▸ **Your goal**
Rewrite the records below as a numbered list, one line per item, leaving out any blank lines.

▸ **Material supplied**
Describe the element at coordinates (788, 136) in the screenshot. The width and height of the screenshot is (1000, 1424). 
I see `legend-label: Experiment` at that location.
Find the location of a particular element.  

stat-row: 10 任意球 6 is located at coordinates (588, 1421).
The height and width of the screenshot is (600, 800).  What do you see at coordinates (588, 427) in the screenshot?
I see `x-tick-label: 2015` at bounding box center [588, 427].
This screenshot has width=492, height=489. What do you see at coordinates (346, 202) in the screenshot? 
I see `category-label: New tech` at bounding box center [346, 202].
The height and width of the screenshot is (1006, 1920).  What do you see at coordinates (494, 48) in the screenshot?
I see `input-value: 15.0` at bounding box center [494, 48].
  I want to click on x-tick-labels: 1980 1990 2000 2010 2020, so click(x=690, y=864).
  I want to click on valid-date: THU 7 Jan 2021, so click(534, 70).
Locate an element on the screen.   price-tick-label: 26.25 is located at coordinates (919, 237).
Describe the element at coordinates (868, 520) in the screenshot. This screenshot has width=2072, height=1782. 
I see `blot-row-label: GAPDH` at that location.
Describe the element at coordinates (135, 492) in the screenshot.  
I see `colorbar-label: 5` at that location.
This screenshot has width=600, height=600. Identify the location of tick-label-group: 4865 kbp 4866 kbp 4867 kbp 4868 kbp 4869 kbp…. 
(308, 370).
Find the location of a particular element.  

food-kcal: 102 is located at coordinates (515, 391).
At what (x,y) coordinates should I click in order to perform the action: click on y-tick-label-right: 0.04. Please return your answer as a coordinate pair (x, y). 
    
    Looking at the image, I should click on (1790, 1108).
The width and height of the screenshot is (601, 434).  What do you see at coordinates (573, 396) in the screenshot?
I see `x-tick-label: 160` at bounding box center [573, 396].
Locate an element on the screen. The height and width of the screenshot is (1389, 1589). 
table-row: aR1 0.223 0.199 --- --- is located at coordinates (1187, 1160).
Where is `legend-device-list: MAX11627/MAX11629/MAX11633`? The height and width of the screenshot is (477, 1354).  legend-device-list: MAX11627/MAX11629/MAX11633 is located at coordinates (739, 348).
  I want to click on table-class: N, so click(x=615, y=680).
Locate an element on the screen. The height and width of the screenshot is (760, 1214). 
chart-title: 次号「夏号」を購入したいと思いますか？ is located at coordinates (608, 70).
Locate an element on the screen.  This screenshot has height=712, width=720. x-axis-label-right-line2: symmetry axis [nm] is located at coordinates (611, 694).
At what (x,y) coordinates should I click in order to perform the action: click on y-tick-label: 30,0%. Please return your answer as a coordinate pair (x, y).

▸ **Written response**
1. Describe the element at coordinates (788, 136) in the screenshot. The width and height of the screenshot is (1000, 1424). 
2. I see `legend-label: Experiment` at that location.
3. Find the location of a particular element.  
4. stat-row: 10 任意球 6 is located at coordinates (588, 1421).
5. The height and width of the screenshot is (600, 800).  What do you see at coordinates (588, 427) in the screenshot?
6. I see `x-tick-label: 2015` at bounding box center [588, 427].
7. This screenshot has width=492, height=489. What do you see at coordinates (346, 202) in the screenshot? 
8. I see `category-label: New tech` at bounding box center [346, 202].
9. The height and width of the screenshot is (1006, 1920).  What do you see at coordinates (494, 48) in the screenshot?
10. I see `input-value: 15.0` at bounding box center [494, 48].
11.   I want to click on x-tick-labels: 1980 1990 2000 2010 2020, so click(x=690, y=864).
12.   I want to click on valid-date: THU 7 Jan 2021, so click(534, 70).
13. Locate an element on the screen.   price-tick-label: 26.25 is located at coordinates (919, 237).
14. Describe the element at coordinates (868, 520) in the screenshot. This screenshot has width=2072, height=1782. 
15. I see `blot-row-label: GAPDH` at that location.
16. Describe the element at coordinates (135, 492) in the screenshot.  
17. I see `colorbar-label: 5` at that location.
18. This screenshot has width=600, height=600. Identify the location of tick-label-group: 4865 kbp 4866 kbp 4867 kbp 4868 kbp 4869 kbp…. 
19. (308, 370).
20. Find the location of a particular element.  
21. food-kcal: 102 is located at coordinates (515, 391).
22. At what (x,y) coordinates should I click in order to perform the action: click on y-tick-label-right: 0.04. Please return your answer as a coordinate pair (x, y). 
23.     Looking at the image, I should click on (1790, 1108).
24. The width and height of the screenshot is (601, 434).  What do you see at coordinates (573, 396) in the screenshot?
25. I see `x-tick-label: 160` at bounding box center [573, 396].
26. Locate an element on the screen. The height and width of the screenshot is (1389, 1589). 
27. table-row: aR1 0.223 0.199 --- --- is located at coordinates (1187, 1160).
28. Where is `legend-device-list: MAX11627/MAX11629/MAX11633`? The height and width of the screenshot is (477, 1354).  legend-device-list: MAX11627/MAX11629/MAX11633 is located at coordinates (739, 348).
29.   I want to click on table-class: N, so click(x=615, y=680).
30. Locate an element on the screen. The height and width of the screenshot is (760, 1214). 
31. chart-title: 次号「夏号」を購入したいと思いますか？ is located at coordinates (608, 70).
32. Locate an element on the screen.  This screenshot has height=712, width=720. x-axis-label-right-line2: symmetry axis [nm] is located at coordinates (611, 694).
33. At what (x,y) coordinates should I click in order to perform the action: click on y-tick-label: 30,0%. Please return your answer as a coordinate pair (x, y).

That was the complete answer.